Movements for such watches are themselves known. For example, patent CH 57805 described a double face pocket watch which indicates on each of its faces a different time by means of a movement including two opposed displays, the hands of which pivot around an axis passing through the center of the watch. The hands of one of the displays opposite one of the faces of the movement are set in rotation in a known manner by a minutes arbor loosely adjusted in the arbor of the center wheel, also called minutes wheel, while the hands of the other display are driven in the opposite sense by a wheel train coming into mesh with an intermediate pinion fixed opposite the other face of the movement on the same minutes arbor. The presence of the intermediate pinion arranged between the other face of the movement and the hands of the other display increases accordingly the total thickness of the caliber while introducing additional play in the motion of the hands. If that is acceptable in the case of a pocket watch, such an increase in thickness would constitute, on the other hand, an important drawback in the providing of a wrist watch in which the thickness assumes great importance from the design viewpoint. Another disadvantage of such movement comes from the fact that the displays cannot be separably set., but only together and in synchronism.
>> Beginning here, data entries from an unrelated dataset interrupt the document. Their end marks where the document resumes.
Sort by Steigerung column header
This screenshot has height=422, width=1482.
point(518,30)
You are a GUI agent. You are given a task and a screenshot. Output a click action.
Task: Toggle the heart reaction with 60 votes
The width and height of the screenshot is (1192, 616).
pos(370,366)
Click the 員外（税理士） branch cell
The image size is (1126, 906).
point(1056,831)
Another movement with two opposed displays has been exposed in patent application EP 0504623. In this creation, the hands of one of the displays are the hands of a known type display driven in a known manner by a dial train from the minutes arbor. The hands of the other display are set in rotation in the sense opposite to that of the first mentioned hands by a gear train arranged to be flat on the other face of the movement, in a manner to reduce as much as possible the overthickness. The transmission of the rotational movement of a wheel set of the dial train to the wheel sets arranged on the other face is obtained by means of an indented traversing cannon joining the two faces of the movement and cooperating with an exterior control push piece. If this arrangement of the wheel sets enables obtaining a movement of small thickness, on the other hand the length of the gear train introduces still more substantial play than in the preceding case in driving the hands of the other display during the synchronous time setting of the two displays. In order to render such play acceptable, the toothed wheels must exhibit small backlash and thus respond to severe manufacturing standards bringing about a high cost of manufacture. The separate setting of each display is possible in this arrangement, but this thanks to the control push piece, the presence of which complicates the design of the movement as well as that of the watch case.
The two arrangements which have just been described which concern mechanical as well as electronic analog movements thus present substantial drawbacks which the present invention, on the other hand applicable only to mechanical movements with a sprung balance, proposes to overcome.